Balk also founded the publishing firm Gomba and helped discover Sixto Rodriguez, the Detroit artist known professionally as Rodriguez, who recorded for Impact. His success in South Africa, of which he was unaware for many years, was documented in the Oscar-winning filk Searching For Sugar Man.
Balk then became the first Jewish head of A&R at Motown, where he discovered a white Detroit rock act who were working as the Sunliners. The executive changed their name to Rare Earth and helped them to a series of pop and R&B hits (notably including a gold-certified remake of the Temptations‘ ‘Get Ready’) in the early 1970s, on the Motown subsidiary label that bore their name. The imprint also had success with Canadian writer-artist R. Dean Taylor.
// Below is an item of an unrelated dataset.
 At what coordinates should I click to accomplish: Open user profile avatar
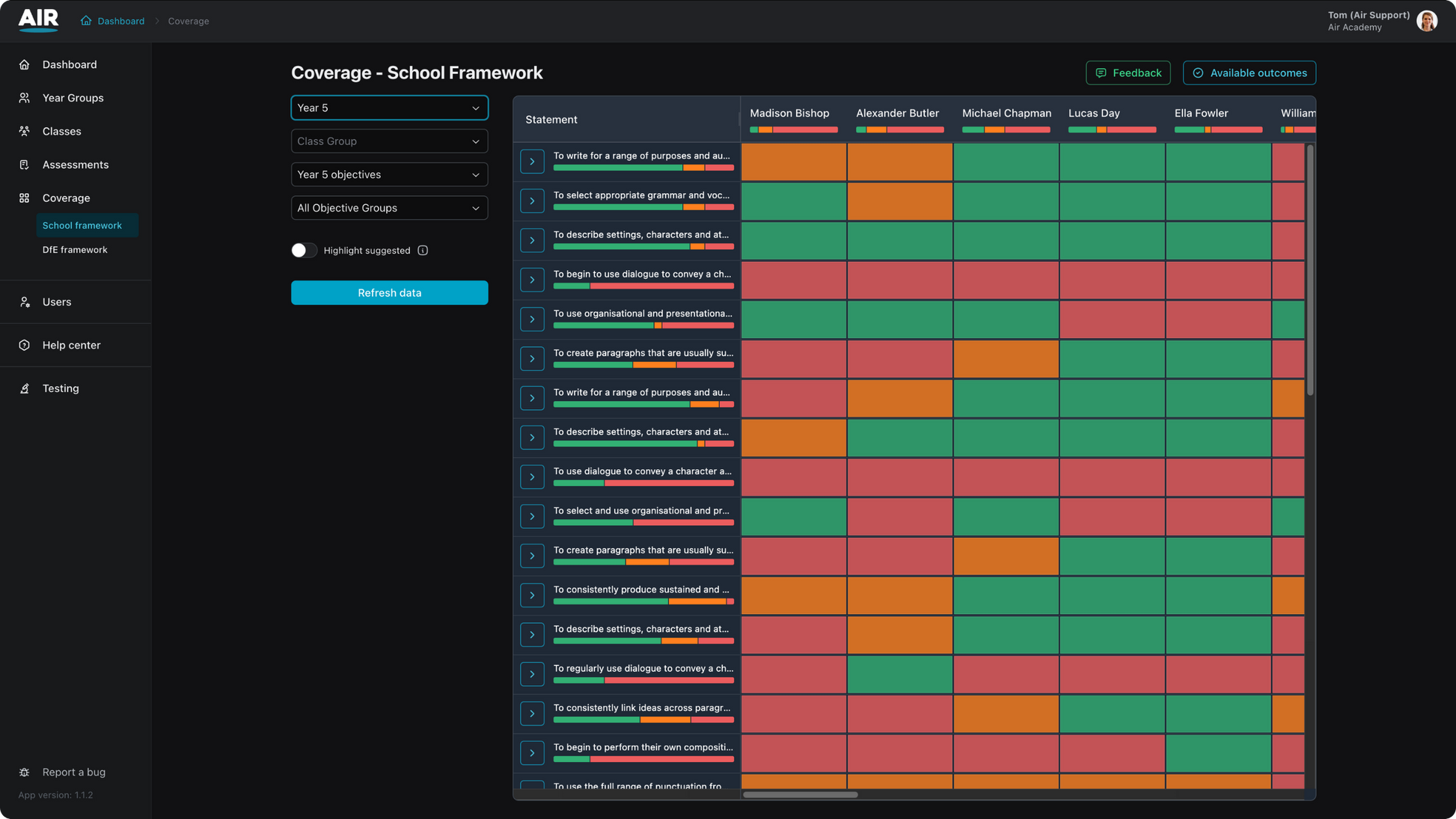(1427, 21)
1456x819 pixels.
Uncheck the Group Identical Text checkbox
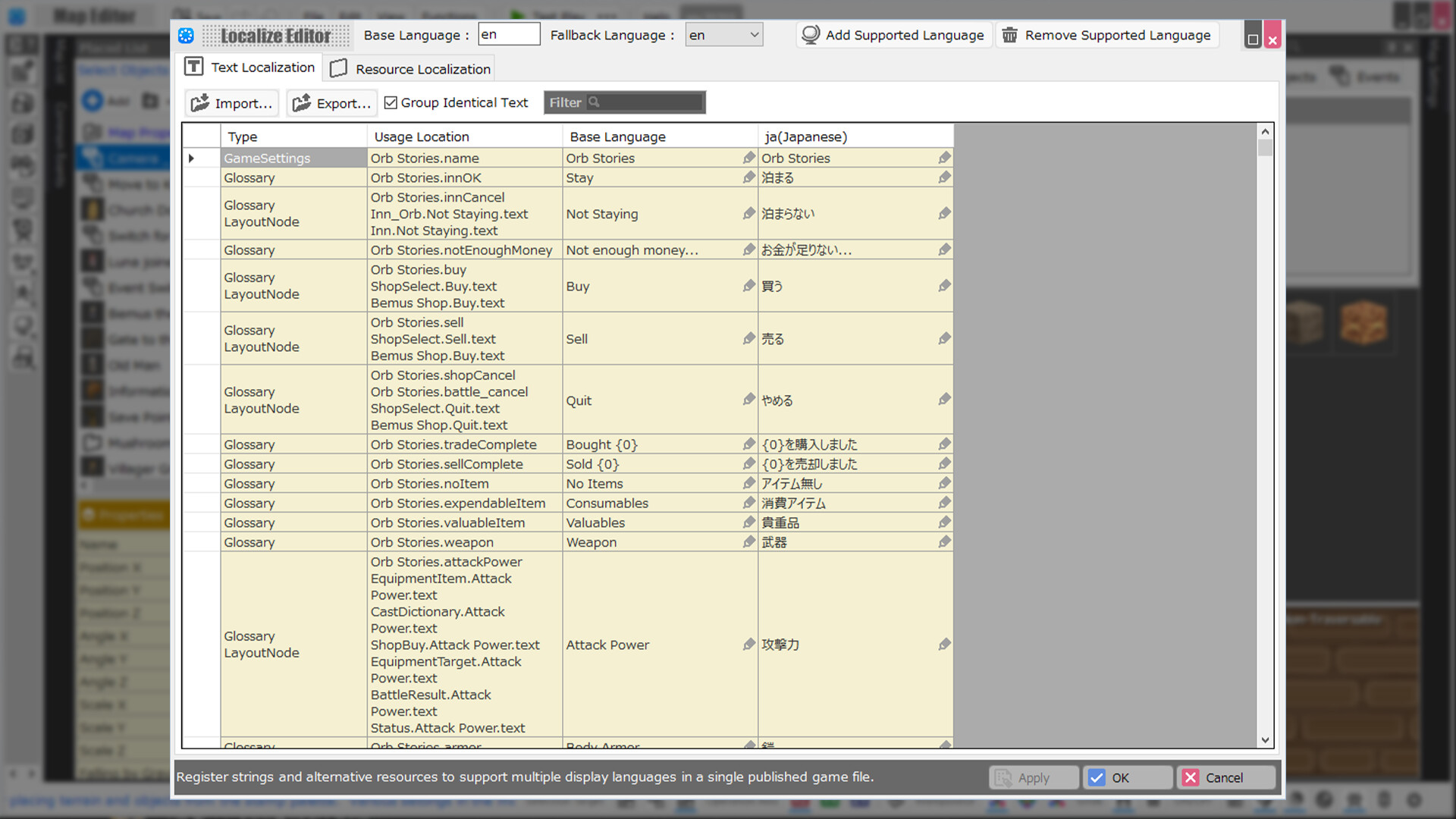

Balk was also instrumental in allaying Berry Gordy’s doubts about Gaye’s intended new direction on What’s Going On, and it was thanks in part to his insistence on its validity that the album was completed and released, in 1971. It went on to become one of the company’s most popular and important LPs of all.
When Balk turned 90, his daughter Vicki Howard told the Detroit Jewish News: “Other kids’ fathers were doctors, lawyers, accountants. But my dad was the ‘Godfather of Detroit Music,’ so hip and cool. When I was in school, and we had a ‘show what your parent did at work’ day, my presentation involved an assembly where the popular group the Shades of Blue performed their hit, ‘Oh How Happy’ to show what my dad did!
“He was so handsome and always wore crisp, white, monogrammed shirts and even smoked monogrammed cigars! With hard work, ‘HB’ — as he was always called — was very successful in the production end of the Motown music scene. Through my dad, I got my passion for producing.”